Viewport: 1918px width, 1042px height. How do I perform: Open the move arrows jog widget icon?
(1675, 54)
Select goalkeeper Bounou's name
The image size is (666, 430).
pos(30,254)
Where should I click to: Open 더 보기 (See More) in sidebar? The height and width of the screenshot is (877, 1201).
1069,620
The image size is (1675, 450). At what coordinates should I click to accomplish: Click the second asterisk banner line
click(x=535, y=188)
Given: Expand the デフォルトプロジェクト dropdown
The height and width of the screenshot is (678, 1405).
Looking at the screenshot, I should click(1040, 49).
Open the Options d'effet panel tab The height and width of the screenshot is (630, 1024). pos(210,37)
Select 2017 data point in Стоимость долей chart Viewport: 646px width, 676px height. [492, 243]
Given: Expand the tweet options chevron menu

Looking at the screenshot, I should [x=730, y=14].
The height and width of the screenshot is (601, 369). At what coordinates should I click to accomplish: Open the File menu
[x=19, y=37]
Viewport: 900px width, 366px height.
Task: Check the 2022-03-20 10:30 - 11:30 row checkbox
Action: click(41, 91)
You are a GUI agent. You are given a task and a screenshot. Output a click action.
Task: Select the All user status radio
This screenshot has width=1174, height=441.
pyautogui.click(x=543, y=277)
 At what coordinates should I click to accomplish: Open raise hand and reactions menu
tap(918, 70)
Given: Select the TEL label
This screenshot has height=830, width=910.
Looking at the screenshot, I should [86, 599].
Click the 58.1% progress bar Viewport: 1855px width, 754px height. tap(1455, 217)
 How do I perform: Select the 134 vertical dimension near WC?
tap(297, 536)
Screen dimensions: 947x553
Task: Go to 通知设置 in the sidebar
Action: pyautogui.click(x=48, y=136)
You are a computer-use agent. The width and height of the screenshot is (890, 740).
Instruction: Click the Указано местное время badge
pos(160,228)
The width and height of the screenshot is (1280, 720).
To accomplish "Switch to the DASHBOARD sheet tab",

Exercise
Only the lines from the one containing "This screenshot has height=830, width=910." through the last line of the records above are to be reproduced, exactly and with both ends included.

Exercise answer
This screenshot has height=830, width=910.
Looking at the screenshot, I should [86, 599].
Click the 58.1% progress bar Viewport: 1855px width, 754px height. tap(1455, 217)
 How do I perform: Select the 134 vertical dimension near WC?
tap(297, 536)
Screen dimensions: 947x553
Task: Go to 通知设置 in the sidebar
Action: pyautogui.click(x=48, y=136)
You are a computer-use agent. The width and height of the screenshot is (890, 740).
Instruction: Click the Указано местное время badge
pos(160,228)
The width and height of the screenshot is (1280, 720).
To accomplish "Switch to the DASHBOARD sheet tab",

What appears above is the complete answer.